* [GOAL OF THE EXERCISE]: Render the lines of the entries below as a numbered list, skipping blank lines and leaving out the pictures.

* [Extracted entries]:
(begin)

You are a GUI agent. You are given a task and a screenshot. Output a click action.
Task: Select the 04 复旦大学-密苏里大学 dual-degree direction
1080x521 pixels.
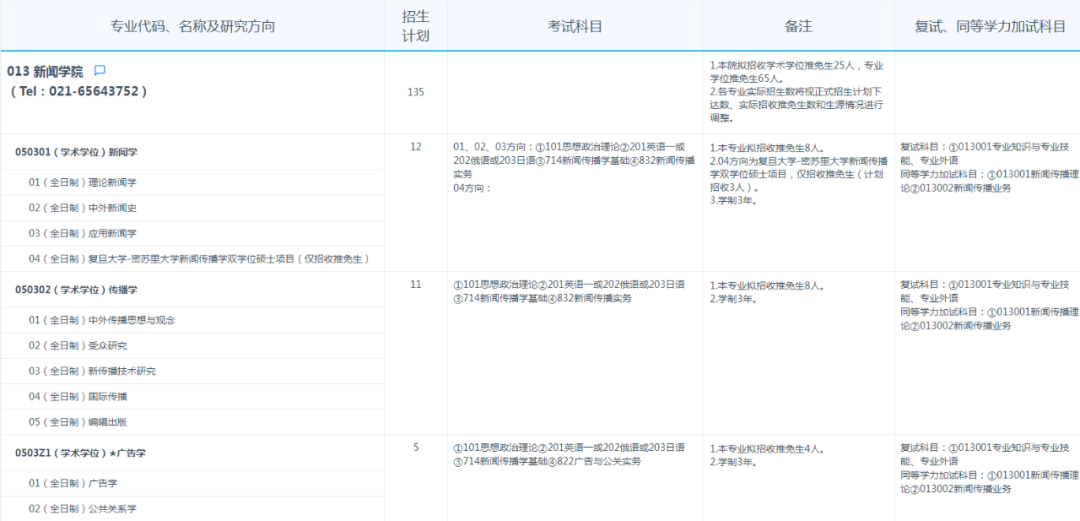click(199, 259)
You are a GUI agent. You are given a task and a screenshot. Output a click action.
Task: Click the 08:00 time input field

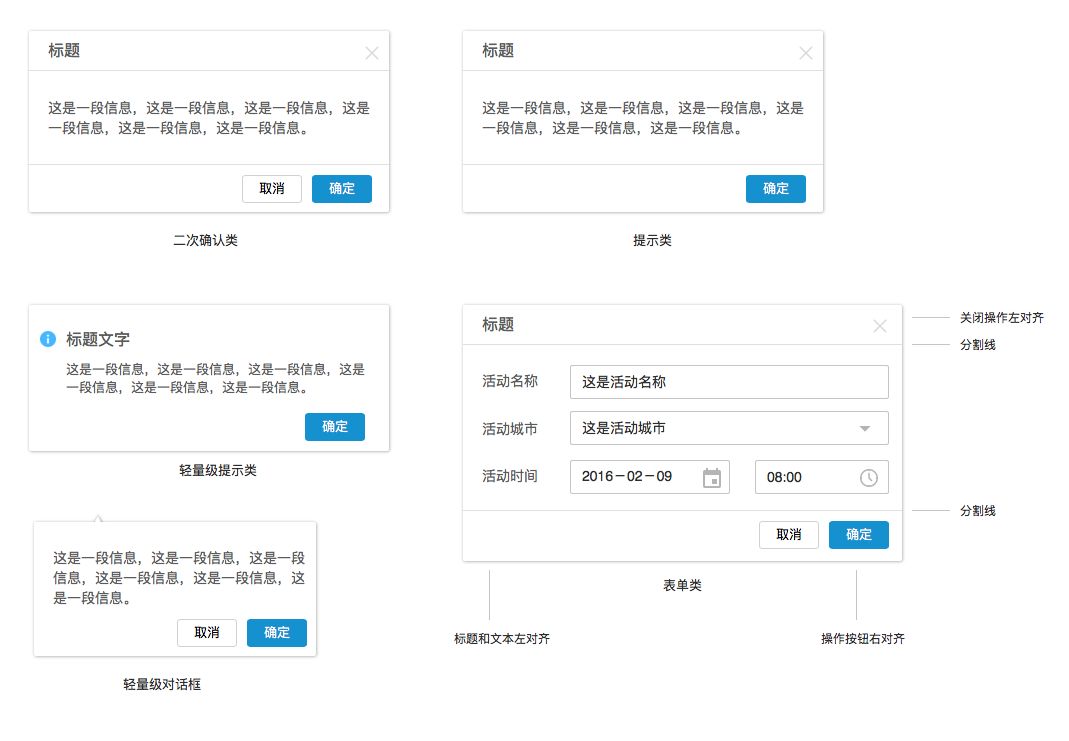pos(805,478)
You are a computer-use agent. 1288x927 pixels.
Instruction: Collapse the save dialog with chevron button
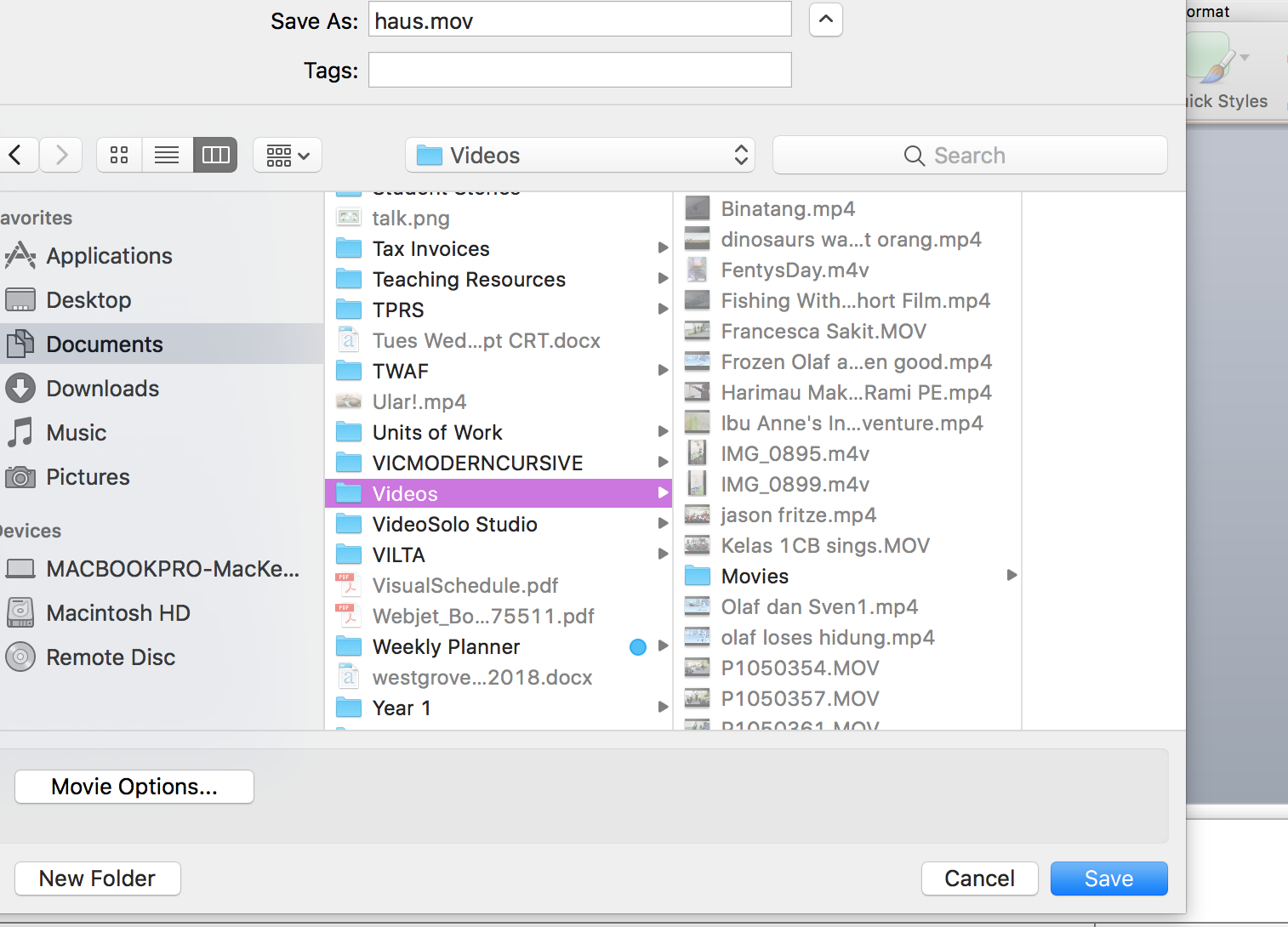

(end)

* [FINISHED TASK]:
1. You are a GUI agent. You are given a task and a screenshot. Output a click action.
2. Task: Select the 04 复旦大学-密苏里大学 dual-degree direction
3. 1080x521 pixels.
4. click(199, 259)
5. You are a GUI agent. You are given a task and a screenshot. Output a click action.
6. Task: Click the 08:00 time input field
7. pos(805,478)
8. You are a computer-use agent. 1288x927 pixels.
9. Instruction: Collapse the save dialog with chevron button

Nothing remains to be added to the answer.